=== Work instruction ===
An exact transcription is needed, starting with the line that contains "Click Timor Leste Women's team name" and ending with the last line of the records.

(Beginning of Materials provided)

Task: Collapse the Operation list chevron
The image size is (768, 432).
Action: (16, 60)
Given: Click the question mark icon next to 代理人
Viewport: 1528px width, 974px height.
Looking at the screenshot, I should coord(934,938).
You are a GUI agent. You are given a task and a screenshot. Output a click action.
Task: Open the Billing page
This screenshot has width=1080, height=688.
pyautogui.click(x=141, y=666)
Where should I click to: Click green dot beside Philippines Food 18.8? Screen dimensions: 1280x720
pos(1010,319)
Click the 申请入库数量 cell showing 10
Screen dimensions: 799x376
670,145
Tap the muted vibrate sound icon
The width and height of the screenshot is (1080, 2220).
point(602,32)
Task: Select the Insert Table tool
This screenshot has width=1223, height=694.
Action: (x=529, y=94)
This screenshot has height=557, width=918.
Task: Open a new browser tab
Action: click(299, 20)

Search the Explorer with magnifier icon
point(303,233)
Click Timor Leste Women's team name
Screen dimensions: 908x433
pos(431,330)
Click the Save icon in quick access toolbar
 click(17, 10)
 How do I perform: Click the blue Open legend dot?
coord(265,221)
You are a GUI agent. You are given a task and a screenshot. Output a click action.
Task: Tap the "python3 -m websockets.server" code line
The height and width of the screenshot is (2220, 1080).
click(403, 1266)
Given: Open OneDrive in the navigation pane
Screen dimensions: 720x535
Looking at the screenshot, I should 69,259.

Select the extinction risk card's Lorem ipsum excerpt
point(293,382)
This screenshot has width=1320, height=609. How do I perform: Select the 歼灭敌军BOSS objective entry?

(End of Materials provided)

=== Solution to this problem ===
Click Timor Leste Women's team name
Screen dimensions: 908x433
pos(431,330)
Click the Save icon in quick access toolbar
 click(17, 10)
 How do I perform: Click the blue Open legend dot?
coord(265,221)
You are a GUI agent. You are given a task and a screenshot. Output a click action.
Task: Tap the "python3 -m websockets.server" code line
The height and width of the screenshot is (2220, 1080).
click(403, 1266)
Given: Open OneDrive in the navigation pane
Screen dimensions: 720x535
Looking at the screenshot, I should 69,259.

Select the extinction risk card's Lorem ipsum excerpt
point(293,382)
This screenshot has width=1320, height=609. How do I perform: Select the 歼灭敌军BOSS objective entry?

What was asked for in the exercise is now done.